ESTADO DE SANTA CATARINA

       TRIBUNAL DE JUSTIÇA

 


 

ESTADO DE SANTA CATARINA

       TRIBUNAL DE JUSTIÇA

 


Apelação Criminal n. 0000698-84.2015.8.24.0018

Relator: Desembargador Alexandre d'Ivanenko

   APELAÇÃO CRIMINAL. CRIMES DE TRÂNSITO. AFASTAR-SE DO LOCAL DO ACIDENTE PARA EVITAR A RESPONSABILIDADE PENAL OU CIVIL. ART. 305 DA LEI N. 9.503/1997 (CÓDIGO DE TRÂNSITO BRASILEIRO). INCONFORMISMO DO ÓRGÃO DO MINISTÉRIO PÚBLICO CONTRA A SENTENÇA DE ABSOLVIÇÃO (ART. 386, INC. III, DO CPP).TEMA SEDIMENTADO NESTE TRIBUNAL EM ARGUIÇÃO DE INCONSTITUCIONALIDADE JULGADO PELO ÓRGÃO ESPECIAL. FATO ATÍPICO. DIREITO DO ACUSADO DE PERMANECER EM SILÊNCIO E DE NÃO SE AUTOINCRIMINAR. ENTENDIMENTO NÃO SUPERADO. JURISPRUDÊNCIA QUE DEVE SE PRESERVAR ESTÁVEL, ÍNTEGRA E COERENTE. MANUTENÇÃO DA DECISÃO ABSOLUTÓRIA POR SEUS PRÓPRIOS FUNDAMENTOS.

   "Não se pode conceber a premissa de que, pelo simples fato de estar na condução de um veículo, o motorista que se envolve em um acidente de trânsito tenha que aguardar a chegada da autoridade competente para averiguação de eventual responsabilidade civil ou penal, porquanto, reconhecer tal norma como aplicável, seria impor ao condutor a obrigação de produzir prova contra si, hipótese vedada pela Constituição Federal por ofender o preceito da ampla defesa (CF/88, art. 5º, LV), além de incorrer em malferição ao direito ao silêncio (CF, art. 5º, LXIII).
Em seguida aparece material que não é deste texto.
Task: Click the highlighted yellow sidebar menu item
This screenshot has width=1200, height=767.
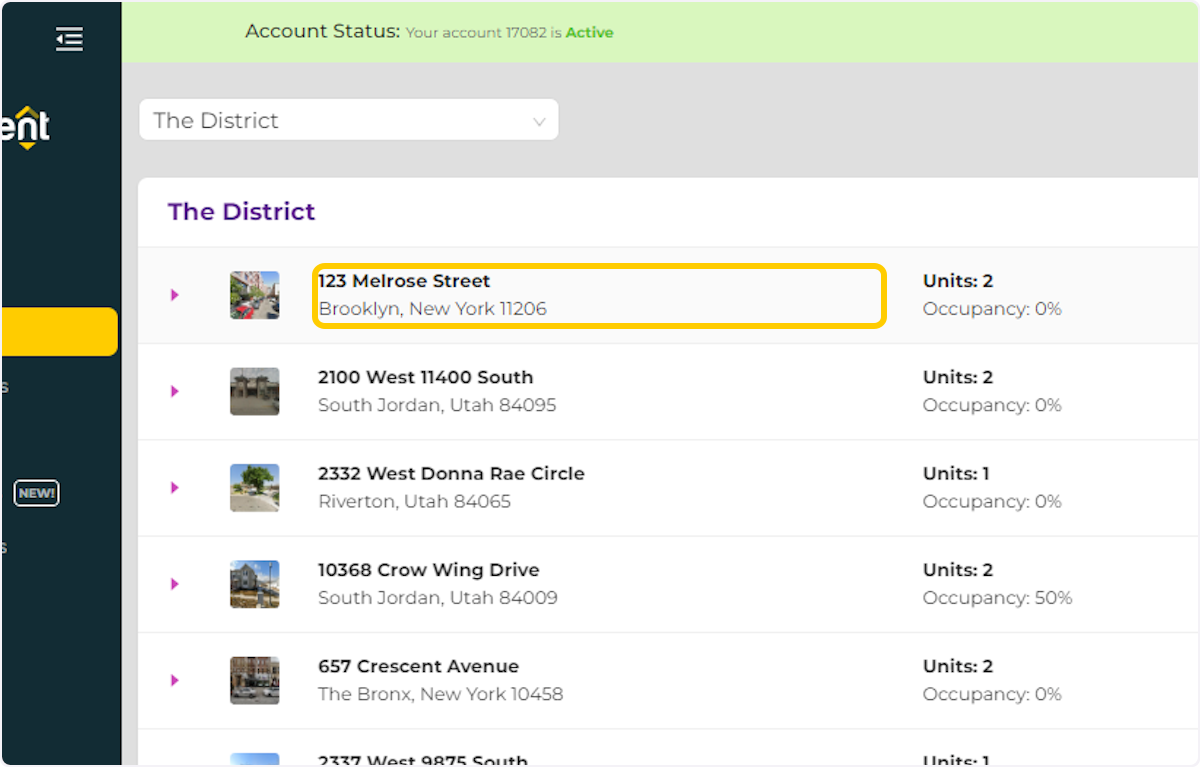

Ademais, estar-se-ia punindo o agente por uma conduta praticada por qualquer outro delinqüente, qual seja, a evasão da cena do delito, sem que por tal conduta receba sanção mais alta ou acarrete maior gravosidade em suas penas, estabelecendo-se forte contrariedade aos princípios da isonomia e da proporcionalidade.

   Desse modo, afigura-se inviável vislumbrar outra responsabilidade penal a ser imputada ao motorista que se evade do local em que estivera envolvido em acidente de trânsito com vítima que não a omissão de socorro, situação com disposição específica no CTB (art. 304). Assim, se o condutor que se encontra nessas circunstâncias, que resultaram apenas em danos materiais, pode ter sua liberdade cerceada, está-se criando nova modalidade de prisão por responsabilidade civil, matéria que encontra limites constitucionais inestendíveis pelo legislador ordinário, o qual sofre limitação pelo art. 5º, LXVII da CF/88, que impede a prisão civil por dívida afora as hipóteses nele excetuadas" (Arguição de Inconstitucionalidade em Apelação Criminal n. 2009.026222-9/0001.00, rel.ª Des.ª Salete Silva Sommariva, j. em 1º-6-2011).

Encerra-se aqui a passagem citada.